Guerra abierta en Cantora

Chabelita: «Lo que se tenga que hablar se hablará en familia»
Chabelita: «Lo que se tenga que hablar se hablará en familia»

Se les agrió el turrón y será una Navidad dispersa y bélica para la familia Pantoja. Despiden el año en auténtico –y ya no disfrazado– pie de guerra. Contraataca el clan familiar donde sólo la ingenua embarazada forma piña con su novio y futuro padre del bebé que nazca a primeros de febrero. Aunque Chabelita usa el enorme bolso como parapeto para ocultar su embarazo, su hermano Kiko no se muerde la lengua y el viernes en «Sálvame Deluxe» descubrió que está al tanto de la doble vida que le presuponen a Alberto Isla, un juego peligroso autentificado por los tuits que envió a la joven rusa Cheryl, que reside en Marbella desde que su padre aterrizó allí a las órdenes de Jesús Gil.

El primogénito de Isabel Pantoja sigue deslumbrando con su cambio en lo que parece una óptima estrategia para camelarse al personal, nada que ver con sus desplantes de hace años –aunque en ocasiones le venza el temperamento incontenible–. Destripó, vomitó y soltó todo lo que llevaba dentro en relación con el noviazgo de Chabelita y el jerezano rompecorazones que define a los Pantoja como «algo siniestro. Pero esta familia supone mi futuro», reconoce con cinismo cautivador de indefensas como la peruana. «Soy el cabeza de familia y así debo comportarme», recordó Kiko, con el que su madre hace piña. Chabelita está perdida por el apenas veinteañero, que parece un truhán salido de algún entremés de los hermanos Quintero. «Y a mí me lo cuentan todo aunque mi madre no se entere. Alberto es un mujeriego, un golfo. Por eso hay entre nosotros una relación tan fea y súper incómoda.
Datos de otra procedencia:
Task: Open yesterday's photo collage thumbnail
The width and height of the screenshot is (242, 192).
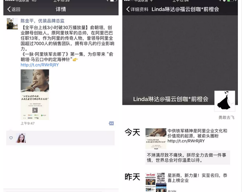Action: (156, 182)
No me hablo con él y mientras yo esté vivo no volverá a entrar en Cantora porque es mi casa», anunció casi a golpe de tambores. Supone una gran faena, aunque quizá no consiga alejar el peligro, ya que «mi hermana está ciega por él. Le aconsejamos abortar pero ella desoyó cuanto le dijimos. Quería el niño, ansiaba ser madre como cumplir la mayoría de edad y escapar de Cantora». La pequeña de la familia no tardó en contestar a las acusaciones de inmadurez que le dedicaba su hermano desde el plató asegurando en un tuit que: «Seré muy joven e inexperta, pero lo que se tenga que hablar por mi parte se hablará en familia. Demasiado daño y demasiado dolor». Sibilina respuesta de una joven que pintó su cortijo sureño como una especie de cárcel de oro, al igual que aquel tema que cantaba Concha Piquer, una canción recuperada por esta Isabel Pantoja siempre doliente y en un candelero indeseado que nada tiene que ver con la copla que en ella se encarna y pervive.
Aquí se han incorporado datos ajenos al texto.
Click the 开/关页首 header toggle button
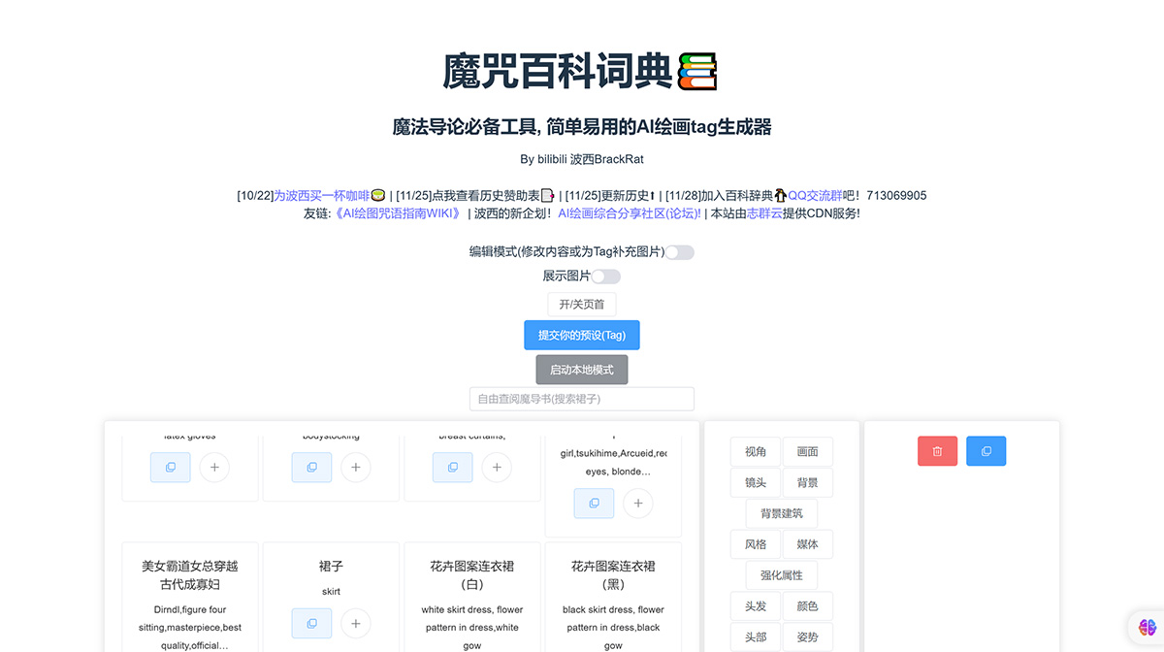581,304
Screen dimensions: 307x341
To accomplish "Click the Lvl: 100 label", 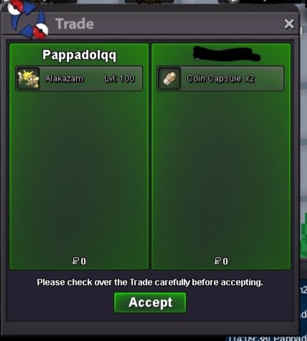I will [x=119, y=78].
«Mi hermana ha hecho y hace sufrir mucho a mi madre y no lo permitiré mientras viva», insistió Kiko, desnudándose como no lo hizo Chayo Mohedano hace unas semanas. No dijo ni mu y prodigó encogimiento de hombros, se escurrió con la frase «es cosa de mis padres». Sin embargo, Kiko le dio a la hija de Rosa Benito una lección hablando claro en el programa. Tanto, que salió tocado, en casi conmoción emocional, pero aclaró una situación que a partir de ahora ya no permite cábalas ni conjeturas. Desapareció el retrato amable: Kiko apoya a Pantoja en este penoso estado de sitio.